Mercurio(UNWEB) Perugia. “Il 28 aprile alle nove della sera riapriranno i ristoranti in tutta Italia. Forse per l’ultima volta. Sì, avete letto bene. E no, non siamo ubriachi. Tantomeno è in vista una cessazione anticipata del lockdown.

Si tratta di una clamorosa iniziativa lanciata attraverso i social network da un gruppo denominato Ho.re.ca. (acronimo che sta per Hotellerie-Restaurant-Café) che in poche ore, su iniziativa del giovane ristoratore viterbese Paolo Bianchini, ha raccolto un fiume di adesioni trasversali in tutta Italia.
Accendere le luci per accendere i riflettori sul comparto più esposto alle conseguenze della crisi epidemica – quello della ristorazione e della ricettività - e per impedire l’adozione di misure che soltanto una totale inconsapevolezza del funzionamento di queste realtà produttive potrebbe ispirare. E così ristoratori, agroristoratori, baristi, pasticceri e tutti gli esercenti del settore, uniti per la prima volta nella storia con gli esercenti dei locali di pubblico spettacolo, martedì 28 al grido di “Risorgiamo Italia” alzeranno le proprie serrande, accenderanno le insegne e le luci, piazzeranno un tavolino all’esterno, inonderanno la Rete di videomessaggi di sensibilizzazione, e il mattino successivo consegneranno la chiavi dell’attività al sindaco del proprio Comune, con il mandato di spedirle al premier Conte con una breve lettera di accompagnamento che suona più o meno così: “Nessuno di noi riaprirà per suicidarsi con le tue misure. Se le misure le decidi tu, la tassazione e le misure economiche le decidiamo noi, altrimenti dimenticatevi del nostro 30 per cento di Pil più l’indotto, perché noi restiamo a casa”.
Già, perché nel derby tra il riaprire e il non riaprire, sembra assente dai radar un dibattito serio sul punto davvero fondamentale: “come” riaprire per garantire la sicurezza senza che ciò comporti un suicidio per alcuni tipi di attività. Da qui, nei giorni in cui il presidente del Consiglio annuncia come imminente la presentazione del piano per la cosiddetta “fase 2”, la levata di scudi preventiva per avvisare che riaprire una struttura di ristorazione con la metà o un terzo dei coperti ma pretendendo il pagamento pieno delle spese per il personale, delle imposte e delle tariffe per servizi di cui si usufruisce in misura ridotta (ad esempio la raccolta dei rifiuti), e magari aggiungendo adempimenti ulteriori in termini di adeguamento e sanificazione, rappresenterebbe un suicidio per molte attività per le quali, a queste condizioni, non riaprire diventerebbe una opzione dolorosa ma preferibile per evitare il fallimento.

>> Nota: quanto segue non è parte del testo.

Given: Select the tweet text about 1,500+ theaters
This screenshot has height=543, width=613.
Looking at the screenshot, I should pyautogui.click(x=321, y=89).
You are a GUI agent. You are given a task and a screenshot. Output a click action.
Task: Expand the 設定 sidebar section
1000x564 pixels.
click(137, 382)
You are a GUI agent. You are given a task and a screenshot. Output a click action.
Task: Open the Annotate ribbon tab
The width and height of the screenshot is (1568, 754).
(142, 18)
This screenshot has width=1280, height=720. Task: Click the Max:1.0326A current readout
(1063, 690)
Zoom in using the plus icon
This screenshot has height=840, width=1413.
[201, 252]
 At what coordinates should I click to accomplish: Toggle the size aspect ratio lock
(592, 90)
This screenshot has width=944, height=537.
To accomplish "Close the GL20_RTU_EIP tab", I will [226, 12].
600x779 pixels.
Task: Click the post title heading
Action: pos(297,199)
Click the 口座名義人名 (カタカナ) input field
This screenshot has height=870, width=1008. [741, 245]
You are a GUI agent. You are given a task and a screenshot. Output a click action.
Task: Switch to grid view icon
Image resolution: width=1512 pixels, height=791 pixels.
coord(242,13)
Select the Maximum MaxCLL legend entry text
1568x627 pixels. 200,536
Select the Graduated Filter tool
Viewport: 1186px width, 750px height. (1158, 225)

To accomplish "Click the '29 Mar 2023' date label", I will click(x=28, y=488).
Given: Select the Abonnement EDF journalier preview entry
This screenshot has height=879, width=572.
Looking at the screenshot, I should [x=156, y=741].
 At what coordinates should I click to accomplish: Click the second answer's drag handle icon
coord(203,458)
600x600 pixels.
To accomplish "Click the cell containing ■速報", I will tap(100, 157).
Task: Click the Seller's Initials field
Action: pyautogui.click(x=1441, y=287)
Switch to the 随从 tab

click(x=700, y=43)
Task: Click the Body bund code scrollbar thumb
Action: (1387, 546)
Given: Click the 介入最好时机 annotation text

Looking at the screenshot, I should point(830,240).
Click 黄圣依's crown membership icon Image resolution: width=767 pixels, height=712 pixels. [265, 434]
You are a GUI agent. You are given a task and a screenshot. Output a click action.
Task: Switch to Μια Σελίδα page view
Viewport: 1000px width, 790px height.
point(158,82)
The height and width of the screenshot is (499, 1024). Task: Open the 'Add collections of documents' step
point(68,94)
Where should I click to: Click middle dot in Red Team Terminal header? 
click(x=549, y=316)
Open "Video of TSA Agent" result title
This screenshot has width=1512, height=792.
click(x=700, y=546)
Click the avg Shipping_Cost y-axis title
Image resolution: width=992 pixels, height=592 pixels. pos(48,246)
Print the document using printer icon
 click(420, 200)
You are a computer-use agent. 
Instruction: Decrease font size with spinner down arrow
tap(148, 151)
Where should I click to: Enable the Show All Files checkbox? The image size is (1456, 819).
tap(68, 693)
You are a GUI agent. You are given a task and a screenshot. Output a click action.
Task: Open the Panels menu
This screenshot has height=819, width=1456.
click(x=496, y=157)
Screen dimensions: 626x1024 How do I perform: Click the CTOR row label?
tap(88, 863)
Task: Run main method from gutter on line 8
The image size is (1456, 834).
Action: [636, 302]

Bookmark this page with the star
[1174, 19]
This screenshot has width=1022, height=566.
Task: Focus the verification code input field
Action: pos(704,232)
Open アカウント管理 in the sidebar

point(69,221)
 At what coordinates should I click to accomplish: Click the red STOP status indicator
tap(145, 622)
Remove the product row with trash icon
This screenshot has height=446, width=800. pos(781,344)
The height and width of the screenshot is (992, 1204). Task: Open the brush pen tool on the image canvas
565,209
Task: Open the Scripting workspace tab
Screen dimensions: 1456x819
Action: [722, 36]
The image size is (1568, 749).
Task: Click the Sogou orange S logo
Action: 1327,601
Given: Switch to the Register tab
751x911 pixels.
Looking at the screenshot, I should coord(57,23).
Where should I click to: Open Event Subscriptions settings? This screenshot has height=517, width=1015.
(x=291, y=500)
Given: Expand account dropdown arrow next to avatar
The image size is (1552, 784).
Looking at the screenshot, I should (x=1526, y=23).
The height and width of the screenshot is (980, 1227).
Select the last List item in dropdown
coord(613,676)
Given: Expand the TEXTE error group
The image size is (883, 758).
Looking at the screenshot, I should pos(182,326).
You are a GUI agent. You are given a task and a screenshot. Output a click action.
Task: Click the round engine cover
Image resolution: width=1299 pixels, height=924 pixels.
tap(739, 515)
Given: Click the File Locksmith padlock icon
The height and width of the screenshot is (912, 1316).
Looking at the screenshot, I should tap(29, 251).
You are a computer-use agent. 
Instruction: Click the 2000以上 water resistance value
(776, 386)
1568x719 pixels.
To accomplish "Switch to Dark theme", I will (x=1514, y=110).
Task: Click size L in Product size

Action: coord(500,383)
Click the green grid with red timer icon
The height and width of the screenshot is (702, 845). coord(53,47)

Da qui la mobilitazione spontanea di singoli e gruppi organizzati, confluiti in una federazione nazionale chiamata Movimento Imprese Ospitalità. “Il governo – afferma Bianchini - non può scaricare su di noi la riapertura per risparmiare qualche milione di euro di cassa integrazione”. Nessuna domanda di assistenzialismo, tengono a chiarire i promotori, ma la richiesta di essere coinvolti con la presentazione di dati oggettivi nelle scelte da assumere, affinché non si impongano misure economicamente e socialmente insostenibili. Per non parlare della situazione particolarmente pesante in aree già colpite da precedenti calamità. “Il settore della ristorazione e della ricettività – osserva l’imprenditore Daniele D’Angelo, portavoce di Ho.re.ca. per l’Abruzzo – vale il 30 per cento del Pil nazionale. I nostri sforzi hanno alimentato l’economia, le nostre tasse hanno mantenuto in piedi la macchina dello Stato. Ora lo Stato non può pensare, imponendoci misure restrittive a costi invariati, di scaricare su di noi il peso di un momento difficile. Le nostre spalle sono forti, ma chiederci il suicidio sarebbe troppo”.” Così dichiara, in una nota, Luca Valigi consigliere comunale di Perugia (Lega).